S Mehta for the Respondent Kahar

Naeem Mian and Sultana Tafadar for the Appellant Ziamani

Abdul Iqbal QC and J Anders for the Appellant Eshati

M McDonald for the Applicant Rashid

P Rowlands for the Appellant Ozcelik

Henry Blaxland QC for the Applicant Khan

Annabel Darlow QC for the Prosecution

Richard Whittam QC for the Secretary of State for the Home Department

Hearing dates: 11 February, 15 March 2016 and 14 April 2016

Lord Thomas of Cwmgiedd, CJ

This is the judgment of the court to which each of us has contributed.

INTRODUCTION

1

This court has had a number of appeals in cases where offenders have been convicted and sentenced under s.5 of the Terrorism Act 2006 ("the 2006 Act"). On 11 February 2016, during the course of argument in the Reference by the Attorney General of the sentence imposed on Kahar, the issue as to the absence of other than broad general guidance from this Court as to sentencing in such cases was raised. We learnt that there was in existence for management purposes a schedule which contained a record of terrorist cases and the decisions in the cases, including Crown Court sentences imposed; it had been used in one of the appeals. The Crown Prosecution Service was also providing judges with details of first instance cases to assist judges in sentencing. It is not in the public interest that judges should be guided by unauthoritative decisions or by the use of such a schedule for sentencing. Open and fair justice requires that all guidance is in the public domain and given by either the Sentencing Council or decisions of this court.

2

We ascertained that it was unlikely that the Sentencing Council could produce guidelines on the Terrorism Acts for some time.

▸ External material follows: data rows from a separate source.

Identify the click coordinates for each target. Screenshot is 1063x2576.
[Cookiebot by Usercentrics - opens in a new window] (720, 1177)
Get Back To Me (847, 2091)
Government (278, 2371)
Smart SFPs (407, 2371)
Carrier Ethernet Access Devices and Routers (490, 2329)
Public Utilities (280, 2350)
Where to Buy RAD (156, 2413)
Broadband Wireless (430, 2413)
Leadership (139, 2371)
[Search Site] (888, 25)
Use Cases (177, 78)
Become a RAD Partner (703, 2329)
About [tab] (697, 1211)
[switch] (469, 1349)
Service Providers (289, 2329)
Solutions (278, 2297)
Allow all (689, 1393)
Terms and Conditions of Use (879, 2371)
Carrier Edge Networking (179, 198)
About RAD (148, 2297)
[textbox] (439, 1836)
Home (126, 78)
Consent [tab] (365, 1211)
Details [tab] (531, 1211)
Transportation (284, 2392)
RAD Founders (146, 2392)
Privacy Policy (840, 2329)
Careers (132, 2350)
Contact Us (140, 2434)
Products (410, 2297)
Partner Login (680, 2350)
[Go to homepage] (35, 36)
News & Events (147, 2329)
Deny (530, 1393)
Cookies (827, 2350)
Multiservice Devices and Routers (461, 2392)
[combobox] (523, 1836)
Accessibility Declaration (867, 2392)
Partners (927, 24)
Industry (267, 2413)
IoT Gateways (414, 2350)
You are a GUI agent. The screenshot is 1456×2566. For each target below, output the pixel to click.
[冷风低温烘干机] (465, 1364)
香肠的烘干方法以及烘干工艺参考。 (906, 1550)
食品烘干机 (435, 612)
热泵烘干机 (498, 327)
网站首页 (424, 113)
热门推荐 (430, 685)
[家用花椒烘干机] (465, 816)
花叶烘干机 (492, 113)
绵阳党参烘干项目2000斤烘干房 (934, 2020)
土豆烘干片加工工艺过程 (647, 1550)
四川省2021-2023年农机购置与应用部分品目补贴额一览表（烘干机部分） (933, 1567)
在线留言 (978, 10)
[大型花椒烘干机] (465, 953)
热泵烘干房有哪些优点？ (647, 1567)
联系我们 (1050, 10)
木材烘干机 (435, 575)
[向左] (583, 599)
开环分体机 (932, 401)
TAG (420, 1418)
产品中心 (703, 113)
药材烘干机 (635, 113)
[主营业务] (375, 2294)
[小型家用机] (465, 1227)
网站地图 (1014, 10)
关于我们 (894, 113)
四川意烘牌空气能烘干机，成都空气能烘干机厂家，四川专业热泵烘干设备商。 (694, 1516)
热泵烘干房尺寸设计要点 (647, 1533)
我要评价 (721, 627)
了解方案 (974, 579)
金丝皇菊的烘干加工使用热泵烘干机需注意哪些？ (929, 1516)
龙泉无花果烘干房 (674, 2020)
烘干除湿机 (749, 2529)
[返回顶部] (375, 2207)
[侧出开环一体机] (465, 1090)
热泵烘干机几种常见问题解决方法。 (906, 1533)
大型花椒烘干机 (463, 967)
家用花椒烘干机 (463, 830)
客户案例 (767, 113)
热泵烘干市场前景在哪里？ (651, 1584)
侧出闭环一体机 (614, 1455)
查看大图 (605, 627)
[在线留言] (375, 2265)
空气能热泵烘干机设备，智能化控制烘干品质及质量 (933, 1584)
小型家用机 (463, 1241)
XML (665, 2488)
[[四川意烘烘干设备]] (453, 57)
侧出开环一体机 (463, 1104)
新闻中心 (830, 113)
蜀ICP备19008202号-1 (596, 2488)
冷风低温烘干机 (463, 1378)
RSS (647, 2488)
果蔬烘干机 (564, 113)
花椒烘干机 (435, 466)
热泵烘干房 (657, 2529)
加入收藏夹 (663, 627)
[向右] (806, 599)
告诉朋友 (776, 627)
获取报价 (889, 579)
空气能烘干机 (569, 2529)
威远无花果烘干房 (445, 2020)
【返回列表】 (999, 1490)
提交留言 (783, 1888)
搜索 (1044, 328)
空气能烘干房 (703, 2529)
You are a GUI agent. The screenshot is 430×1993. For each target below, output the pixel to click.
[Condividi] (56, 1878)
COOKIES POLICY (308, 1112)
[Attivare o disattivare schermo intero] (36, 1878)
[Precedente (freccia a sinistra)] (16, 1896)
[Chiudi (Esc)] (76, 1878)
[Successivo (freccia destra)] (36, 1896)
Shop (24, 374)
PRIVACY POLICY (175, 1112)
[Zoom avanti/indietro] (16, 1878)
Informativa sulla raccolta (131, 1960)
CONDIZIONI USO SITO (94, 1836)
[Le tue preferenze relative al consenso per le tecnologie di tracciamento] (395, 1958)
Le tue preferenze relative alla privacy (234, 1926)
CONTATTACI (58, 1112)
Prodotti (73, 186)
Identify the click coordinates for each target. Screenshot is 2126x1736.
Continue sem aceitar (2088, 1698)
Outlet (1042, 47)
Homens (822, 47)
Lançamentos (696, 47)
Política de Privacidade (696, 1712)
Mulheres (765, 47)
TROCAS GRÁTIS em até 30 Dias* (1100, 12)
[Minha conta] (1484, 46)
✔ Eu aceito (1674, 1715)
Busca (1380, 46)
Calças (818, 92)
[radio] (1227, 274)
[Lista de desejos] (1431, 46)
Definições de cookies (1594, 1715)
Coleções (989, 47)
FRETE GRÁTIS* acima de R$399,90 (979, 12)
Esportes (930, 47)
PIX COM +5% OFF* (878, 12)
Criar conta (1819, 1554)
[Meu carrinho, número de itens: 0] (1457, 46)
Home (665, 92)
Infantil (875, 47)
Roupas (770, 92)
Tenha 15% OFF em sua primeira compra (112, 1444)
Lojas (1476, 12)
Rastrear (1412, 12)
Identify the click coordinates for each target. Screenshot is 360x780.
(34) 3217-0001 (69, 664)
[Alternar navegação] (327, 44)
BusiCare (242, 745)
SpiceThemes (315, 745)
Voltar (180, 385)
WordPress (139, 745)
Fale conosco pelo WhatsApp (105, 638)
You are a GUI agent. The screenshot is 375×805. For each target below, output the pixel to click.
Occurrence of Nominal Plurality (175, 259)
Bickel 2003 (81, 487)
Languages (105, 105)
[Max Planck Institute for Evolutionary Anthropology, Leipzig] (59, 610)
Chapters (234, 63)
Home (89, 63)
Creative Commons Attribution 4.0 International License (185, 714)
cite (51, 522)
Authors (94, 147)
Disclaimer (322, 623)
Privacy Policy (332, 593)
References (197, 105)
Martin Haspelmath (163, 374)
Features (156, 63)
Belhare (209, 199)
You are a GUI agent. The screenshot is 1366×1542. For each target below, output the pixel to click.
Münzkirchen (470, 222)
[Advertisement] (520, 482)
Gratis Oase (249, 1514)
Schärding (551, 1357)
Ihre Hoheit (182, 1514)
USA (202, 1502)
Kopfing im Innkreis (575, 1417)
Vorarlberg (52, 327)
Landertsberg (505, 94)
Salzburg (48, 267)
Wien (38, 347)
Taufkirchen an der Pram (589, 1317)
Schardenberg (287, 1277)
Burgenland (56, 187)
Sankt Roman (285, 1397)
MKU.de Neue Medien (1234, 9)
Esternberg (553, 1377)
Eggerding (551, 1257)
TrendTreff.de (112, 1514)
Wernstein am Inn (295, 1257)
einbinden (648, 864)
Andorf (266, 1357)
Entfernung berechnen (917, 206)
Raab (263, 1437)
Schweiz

We therefore decided to adjourn the Reference, together with the appeal in Ziamani which had been listed with it, and to list, before a five judge court, these appeals and other applications pending before the Court of Appeal Criminal Division. Our purpose in so doing was to enable this court to give more detailed guidance in relation to sentences that should be imposed under s.5 until the Sentencing Council can address the issue in Guidelines.

I: GENERAL

(1) The wide definition of terrorism

3

Section 5 of the 2006 Act provides:

"(1) A person commits an offence if, with the intention of —

(a) committing acts of terrorism, or

(b) assisting another to commit such acts

he engages in conduct in preparation for giving effect to his intention.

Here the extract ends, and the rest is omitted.